AIM OF THE TASK: The response must consist of all the entries, duplicated without alteration.

RECORDS SUPPLIED:
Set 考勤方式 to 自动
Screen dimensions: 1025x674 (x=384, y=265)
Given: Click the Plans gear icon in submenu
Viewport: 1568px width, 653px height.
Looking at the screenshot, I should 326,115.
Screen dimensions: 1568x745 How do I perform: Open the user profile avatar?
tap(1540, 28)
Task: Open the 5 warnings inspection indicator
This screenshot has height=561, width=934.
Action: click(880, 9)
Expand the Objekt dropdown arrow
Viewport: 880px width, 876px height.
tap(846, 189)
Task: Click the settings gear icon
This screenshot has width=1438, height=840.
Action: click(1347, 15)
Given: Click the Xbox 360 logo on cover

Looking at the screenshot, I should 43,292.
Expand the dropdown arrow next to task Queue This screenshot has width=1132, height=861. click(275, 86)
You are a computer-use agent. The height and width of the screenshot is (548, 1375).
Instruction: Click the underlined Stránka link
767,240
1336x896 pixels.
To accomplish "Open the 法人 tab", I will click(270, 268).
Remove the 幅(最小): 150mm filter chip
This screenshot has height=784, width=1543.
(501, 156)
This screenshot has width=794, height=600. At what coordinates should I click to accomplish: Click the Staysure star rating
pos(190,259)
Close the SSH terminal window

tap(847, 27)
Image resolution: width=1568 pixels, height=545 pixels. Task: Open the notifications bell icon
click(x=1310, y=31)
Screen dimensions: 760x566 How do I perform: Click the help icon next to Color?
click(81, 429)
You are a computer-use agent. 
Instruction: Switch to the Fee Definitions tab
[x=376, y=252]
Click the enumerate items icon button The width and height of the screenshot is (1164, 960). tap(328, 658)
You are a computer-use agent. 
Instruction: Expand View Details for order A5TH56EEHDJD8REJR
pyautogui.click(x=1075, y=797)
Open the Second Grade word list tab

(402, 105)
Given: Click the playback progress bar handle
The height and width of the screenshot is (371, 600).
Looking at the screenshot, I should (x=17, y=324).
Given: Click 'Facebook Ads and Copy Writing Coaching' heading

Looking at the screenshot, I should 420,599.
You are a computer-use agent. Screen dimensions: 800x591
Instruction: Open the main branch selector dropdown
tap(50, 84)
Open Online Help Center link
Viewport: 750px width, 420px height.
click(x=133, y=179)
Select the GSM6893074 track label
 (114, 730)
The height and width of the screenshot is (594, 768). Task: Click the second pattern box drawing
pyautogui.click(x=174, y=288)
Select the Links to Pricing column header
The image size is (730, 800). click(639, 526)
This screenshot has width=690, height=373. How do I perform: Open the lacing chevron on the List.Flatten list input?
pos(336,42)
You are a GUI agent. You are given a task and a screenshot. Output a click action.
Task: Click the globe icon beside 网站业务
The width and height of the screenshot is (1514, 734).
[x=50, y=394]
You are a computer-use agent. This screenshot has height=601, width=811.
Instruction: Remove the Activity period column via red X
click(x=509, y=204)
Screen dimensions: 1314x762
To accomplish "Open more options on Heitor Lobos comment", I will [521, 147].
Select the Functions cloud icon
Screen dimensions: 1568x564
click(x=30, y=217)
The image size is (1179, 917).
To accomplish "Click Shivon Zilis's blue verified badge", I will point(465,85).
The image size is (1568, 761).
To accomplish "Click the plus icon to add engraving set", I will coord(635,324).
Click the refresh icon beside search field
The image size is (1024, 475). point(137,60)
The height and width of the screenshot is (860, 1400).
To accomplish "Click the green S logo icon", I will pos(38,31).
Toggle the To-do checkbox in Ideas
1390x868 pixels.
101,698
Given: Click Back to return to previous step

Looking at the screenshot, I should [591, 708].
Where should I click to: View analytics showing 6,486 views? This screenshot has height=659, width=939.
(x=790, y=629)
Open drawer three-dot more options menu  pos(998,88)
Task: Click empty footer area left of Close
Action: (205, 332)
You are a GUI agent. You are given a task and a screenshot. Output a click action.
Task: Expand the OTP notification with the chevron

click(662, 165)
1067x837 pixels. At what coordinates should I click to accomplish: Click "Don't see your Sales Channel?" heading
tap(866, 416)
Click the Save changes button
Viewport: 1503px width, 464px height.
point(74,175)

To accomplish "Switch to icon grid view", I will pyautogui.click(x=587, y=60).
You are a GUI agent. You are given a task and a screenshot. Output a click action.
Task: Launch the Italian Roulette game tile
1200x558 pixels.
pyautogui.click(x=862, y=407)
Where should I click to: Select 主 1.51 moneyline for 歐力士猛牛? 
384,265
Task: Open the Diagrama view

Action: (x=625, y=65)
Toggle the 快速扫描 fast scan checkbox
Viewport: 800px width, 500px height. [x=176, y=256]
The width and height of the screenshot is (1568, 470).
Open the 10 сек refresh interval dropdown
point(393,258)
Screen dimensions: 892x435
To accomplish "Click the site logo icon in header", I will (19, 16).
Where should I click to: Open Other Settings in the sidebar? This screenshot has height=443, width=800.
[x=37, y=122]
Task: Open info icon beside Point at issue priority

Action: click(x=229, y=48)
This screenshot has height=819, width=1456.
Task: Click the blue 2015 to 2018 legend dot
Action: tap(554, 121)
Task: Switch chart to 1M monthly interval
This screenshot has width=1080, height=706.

ANSWER TO THE EXERCISE:
Set 考勤方式 to 自动
Screen dimensions: 1025x674 (x=384, y=265)
Given: Click the Plans gear icon in submenu
Viewport: 1568px width, 653px height.
Looking at the screenshot, I should 326,115.
Screen dimensions: 1568x745 How do I perform: Open the user profile avatar?
tap(1540, 28)
Task: Open the 5 warnings inspection indicator
This screenshot has height=561, width=934.
Action: click(880, 9)
Expand the Objekt dropdown arrow
Viewport: 880px width, 876px height.
tap(846, 189)
Task: Click the settings gear icon
This screenshot has width=1438, height=840.
Action: click(1347, 15)
Given: Click the Xbox 360 logo on cover

Looking at the screenshot, I should 43,292.
Expand the dropdown arrow next to task Queue This screenshot has width=1132, height=861. click(275, 86)
You are a computer-use agent. The height and width of the screenshot is (548, 1375).
Instruction: Click the underlined Stránka link
767,240
1336x896 pixels.
To accomplish "Open the 法人 tab", I will click(270, 268).
Remove the 幅(最小): 150mm filter chip
This screenshot has height=784, width=1543.
(501, 156)
This screenshot has width=794, height=600. At what coordinates should I click to accomplish: Click the Staysure star rating
pos(190,259)
Close the SSH terminal window

tap(847, 27)
Image resolution: width=1568 pixels, height=545 pixels. Task: Open the notifications bell icon
click(x=1310, y=31)
Screen dimensions: 760x566 How do I perform: Click the help icon next to Color?
click(81, 429)
You are a computer-use agent. 
Instruction: Switch to the Fee Definitions tab
[x=376, y=252]
Click the enumerate items icon button The width and height of the screenshot is (1164, 960). tap(328, 658)
You are a computer-use agent. 
Instruction: Expand View Details for order A5TH56EEHDJD8REJR
pyautogui.click(x=1075, y=797)
Open the Second Grade word list tab

(402, 105)
Given: Click the playback progress bar handle
The height and width of the screenshot is (371, 600).
Looking at the screenshot, I should (x=17, y=324).
Given: Click 'Facebook Ads and Copy Writing Coaching' heading

Looking at the screenshot, I should 420,599.
You are a computer-use agent. Screen dimensions: 800x591
Instruction: Open the main branch selector dropdown
tap(50, 84)
Open Online Help Center link
Viewport: 750px width, 420px height.
click(x=133, y=179)
Select the GSM6893074 track label
 (114, 730)
The height and width of the screenshot is (594, 768). Task: Click the second pattern box drawing
pyautogui.click(x=174, y=288)
Select the Links to Pricing column header
The image size is (730, 800). click(639, 526)
This screenshot has width=690, height=373. How do I perform: Open the lacing chevron on the List.Flatten list input?
pos(336,42)
You are a GUI agent. You are given a task and a screenshot. Output a click action.
Task: Click the globe icon beside 网站业务
The width and height of the screenshot is (1514, 734).
[x=50, y=394]
You are a computer-use agent. This screenshot has height=601, width=811.
Instruction: Remove the Activity period column via red X
click(x=509, y=204)
Screen dimensions: 1314x762
To accomplish "Open more options on Heitor Lobos comment", I will [521, 147].
Select the Functions cloud icon
Screen dimensions: 1568x564
click(x=30, y=217)
The image size is (1179, 917).
To accomplish "Click Shivon Zilis's blue verified badge", I will point(465,85).
The image size is (1568, 761).
To accomplish "Click the plus icon to add engraving set", I will coord(635,324).
Click the refresh icon beside search field
The image size is (1024, 475). point(137,60)
The height and width of the screenshot is (860, 1400).
To accomplish "Click the green S logo icon", I will pos(38,31).
Toggle the To-do checkbox in Ideas
1390x868 pixels.
101,698
Given: Click Back to return to previous step

Looking at the screenshot, I should [591, 708].
Where should I click to: View analytics showing 6,486 views? This screenshot has height=659, width=939.
(x=790, y=629)
Open drawer three-dot more options menu  pos(998,88)
Task: Click empty footer area left of Close
Action: (205, 332)
You are a GUI agent. You are given a task and a screenshot. Output a click action.
Task: Expand the OTP notification with the chevron

click(662, 165)
1067x837 pixels. At what coordinates should I click to accomplish: Click "Don't see your Sales Channel?" heading
tap(866, 416)
Click the Save changes button
Viewport: 1503px width, 464px height.
point(74,175)

To accomplish "Switch to icon grid view", I will pyautogui.click(x=587, y=60).
You are a GUI agent. You are given a task and a screenshot. Output a click action.
Task: Launch the Italian Roulette game tile
1200x558 pixels.
pyautogui.click(x=862, y=407)
Where should I click to: Select 主 1.51 moneyline for 歐力士猛牛? 
384,265
Task: Open the Diagrama view

Action: (x=625, y=65)
Toggle the 快速扫描 fast scan checkbox
Viewport: 800px width, 500px height. [x=176, y=256]
The width and height of the screenshot is (1568, 470).
Open the 10 сек refresh interval dropdown
point(393,258)
Screen dimensions: 892x435
To accomplish "Click the site logo icon in header", I will (19, 16).
Where should I click to: Open Other Settings in the sidebar? This screenshot has height=443, width=800.
[x=37, y=122]
Task: Open info icon beside Point at issue priority

Action: click(x=229, y=48)
This screenshot has height=819, width=1456.
Task: Click the blue 2015 to 2018 legend dot
Action: tap(554, 121)
Task: Switch chart to 1M monthly interval
This screenshot has width=1080, height=706.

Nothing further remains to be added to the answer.